My former blog was about kosovo.

Anonymous said...

Are you saying that population in Kosova was 27% albanian and 34% serb in 1998?
Dude, you are an insult to human evolution.

Anonymous said...

This Autonomy is bullshit, if Albanians want to be free of Serbia, GO TO ALBANIA, if hungarians want to leave GO TO HUNGARY, these ethinic groups should stop taking parts of serbia just because they have a majority population in the areas.

Johnny said...

"these ethnic groups should stop taking parts of serbia just because they have a majority population in the areas."
You racist imbecile!
You see, there's something called democracy and there's also one thing called respect and equality for everyone. It's because of people like you that Serbia lost so much and will still lose what's left to lose. It's a shame for Serbia that so many of its citizens are so retrograde.
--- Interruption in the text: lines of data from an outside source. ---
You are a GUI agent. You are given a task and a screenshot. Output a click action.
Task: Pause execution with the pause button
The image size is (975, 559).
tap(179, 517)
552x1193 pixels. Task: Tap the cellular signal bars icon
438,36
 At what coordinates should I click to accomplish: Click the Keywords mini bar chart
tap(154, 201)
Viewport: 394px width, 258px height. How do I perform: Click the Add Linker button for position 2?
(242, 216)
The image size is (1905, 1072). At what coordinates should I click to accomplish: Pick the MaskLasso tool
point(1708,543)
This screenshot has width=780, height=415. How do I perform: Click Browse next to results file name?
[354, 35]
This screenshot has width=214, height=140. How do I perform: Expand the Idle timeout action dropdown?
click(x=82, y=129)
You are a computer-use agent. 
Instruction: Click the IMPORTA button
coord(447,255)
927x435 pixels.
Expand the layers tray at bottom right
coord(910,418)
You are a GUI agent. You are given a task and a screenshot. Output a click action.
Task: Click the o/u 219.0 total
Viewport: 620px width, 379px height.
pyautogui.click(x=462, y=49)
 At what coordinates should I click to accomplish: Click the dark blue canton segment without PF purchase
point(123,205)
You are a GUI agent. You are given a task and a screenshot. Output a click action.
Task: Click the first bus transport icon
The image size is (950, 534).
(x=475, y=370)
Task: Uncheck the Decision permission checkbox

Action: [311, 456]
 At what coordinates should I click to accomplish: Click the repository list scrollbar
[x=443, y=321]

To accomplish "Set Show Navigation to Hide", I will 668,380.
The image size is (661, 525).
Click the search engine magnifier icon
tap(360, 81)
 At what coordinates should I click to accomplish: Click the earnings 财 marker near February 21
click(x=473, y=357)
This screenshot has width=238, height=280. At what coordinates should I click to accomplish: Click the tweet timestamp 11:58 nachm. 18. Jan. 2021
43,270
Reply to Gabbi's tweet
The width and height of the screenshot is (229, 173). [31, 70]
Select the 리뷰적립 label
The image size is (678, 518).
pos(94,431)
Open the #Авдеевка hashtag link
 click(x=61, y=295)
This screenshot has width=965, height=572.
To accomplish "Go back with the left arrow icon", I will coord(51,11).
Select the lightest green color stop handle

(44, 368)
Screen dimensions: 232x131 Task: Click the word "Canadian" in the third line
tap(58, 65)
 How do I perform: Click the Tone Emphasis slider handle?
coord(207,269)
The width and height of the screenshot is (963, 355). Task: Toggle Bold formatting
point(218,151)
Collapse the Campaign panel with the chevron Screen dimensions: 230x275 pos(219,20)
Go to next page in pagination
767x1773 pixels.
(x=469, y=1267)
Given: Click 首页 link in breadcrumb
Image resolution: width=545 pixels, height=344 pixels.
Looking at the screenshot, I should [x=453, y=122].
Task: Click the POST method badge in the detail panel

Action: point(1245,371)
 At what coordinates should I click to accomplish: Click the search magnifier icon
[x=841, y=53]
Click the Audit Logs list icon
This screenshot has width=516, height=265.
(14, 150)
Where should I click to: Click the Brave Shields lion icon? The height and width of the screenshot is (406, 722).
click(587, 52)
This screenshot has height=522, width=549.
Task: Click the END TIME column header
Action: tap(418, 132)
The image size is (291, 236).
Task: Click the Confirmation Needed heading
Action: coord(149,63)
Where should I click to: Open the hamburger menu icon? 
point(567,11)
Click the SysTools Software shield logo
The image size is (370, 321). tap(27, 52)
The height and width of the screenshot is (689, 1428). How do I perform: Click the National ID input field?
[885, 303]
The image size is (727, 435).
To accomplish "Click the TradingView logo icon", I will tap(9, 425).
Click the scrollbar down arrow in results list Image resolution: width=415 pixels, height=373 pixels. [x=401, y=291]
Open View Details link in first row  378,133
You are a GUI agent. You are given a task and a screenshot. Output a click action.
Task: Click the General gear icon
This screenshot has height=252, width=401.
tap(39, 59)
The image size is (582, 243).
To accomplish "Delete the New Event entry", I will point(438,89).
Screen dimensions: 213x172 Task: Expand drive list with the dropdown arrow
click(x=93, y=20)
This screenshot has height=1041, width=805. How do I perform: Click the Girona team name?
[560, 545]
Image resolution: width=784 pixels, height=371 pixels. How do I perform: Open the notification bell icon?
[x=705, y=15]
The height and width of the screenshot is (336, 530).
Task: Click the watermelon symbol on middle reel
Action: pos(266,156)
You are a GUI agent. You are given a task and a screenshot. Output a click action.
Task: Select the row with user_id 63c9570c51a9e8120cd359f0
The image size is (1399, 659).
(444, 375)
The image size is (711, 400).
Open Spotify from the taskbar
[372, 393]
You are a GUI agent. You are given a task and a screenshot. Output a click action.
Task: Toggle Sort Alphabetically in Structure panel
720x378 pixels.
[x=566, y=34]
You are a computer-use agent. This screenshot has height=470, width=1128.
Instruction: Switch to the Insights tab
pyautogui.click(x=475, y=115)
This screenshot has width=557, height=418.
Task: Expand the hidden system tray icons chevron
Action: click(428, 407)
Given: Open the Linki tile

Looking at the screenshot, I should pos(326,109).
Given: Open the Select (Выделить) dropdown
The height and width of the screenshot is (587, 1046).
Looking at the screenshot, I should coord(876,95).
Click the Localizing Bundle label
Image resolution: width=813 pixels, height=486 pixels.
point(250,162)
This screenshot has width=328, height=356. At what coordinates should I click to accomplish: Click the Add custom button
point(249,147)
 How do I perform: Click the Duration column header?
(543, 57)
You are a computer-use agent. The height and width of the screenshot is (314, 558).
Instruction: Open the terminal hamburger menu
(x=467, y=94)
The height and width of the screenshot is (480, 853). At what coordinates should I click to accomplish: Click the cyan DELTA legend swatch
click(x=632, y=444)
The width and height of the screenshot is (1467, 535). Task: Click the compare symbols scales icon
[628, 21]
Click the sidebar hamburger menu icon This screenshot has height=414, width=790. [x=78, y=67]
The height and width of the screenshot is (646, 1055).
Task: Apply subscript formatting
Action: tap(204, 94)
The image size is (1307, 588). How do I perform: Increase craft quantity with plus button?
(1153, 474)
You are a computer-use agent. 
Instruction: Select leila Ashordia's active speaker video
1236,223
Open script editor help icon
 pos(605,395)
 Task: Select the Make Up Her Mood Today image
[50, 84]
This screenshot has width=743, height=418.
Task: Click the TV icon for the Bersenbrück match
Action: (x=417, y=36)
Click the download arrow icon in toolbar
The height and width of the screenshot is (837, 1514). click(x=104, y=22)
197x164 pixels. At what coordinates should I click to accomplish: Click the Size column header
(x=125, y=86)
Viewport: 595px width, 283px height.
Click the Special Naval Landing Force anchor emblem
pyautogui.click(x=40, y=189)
As a conscious European, I strongly support the independence of Kosovo and Montenegro, and I also support that studidity may be erradicated from Serbia, so that we can all start supporting Serbia as well.

Anonymous said...

@ johhny, so you're saying any minority who is a majority in a particular area, can ask for independence?

Johnny said...

Yes, why not?
If it's better for the future of a determined region where a minority is a majority to become independent, then they naturally have the right to become independent. The idea of a sovereign country only makes sense if its boundaries go along the boundaries of the ethnic community that find that country's nationality as their own. Minorities within them should abide to the rules of that country if their rights are respected. When a minority becomes a majority in a single area, then it's up to them to decide whether they should be better off by separating, or remaining within the country. Serbia had its chance to provide Kosovar Albanians with rights that would make them feel comfortable within Serbia. The Great Serbia nonsense and the disrespect by the Kosovar citizens' rights could only have the result of growing their bitter disappointment and willingness to break away from Serbia. It was actually a gross miscalculation by Milosevic. A minority that is a majority is never to be underestimated.

Anonymous said...

Thanks for the reply Johnny. I can see what your saying, but how far should that go? Just taking the United States and African Americans as a example, the city of "Gary, Indiana, had the highest percentage of black residents of any U.S. city in 2000, with 85 percent, followed closely by Detroit, Michigan, with 83 percent. Atlanta, Georgia, has a large African-American population of about 65 percent. The nation's capital, Washington, D.C., had a 60 percent black population." (From wikipedia) Now we know what kind of situation, a large proportion of the African American population are in, should these cities, if the majority wanted it, be declared independent?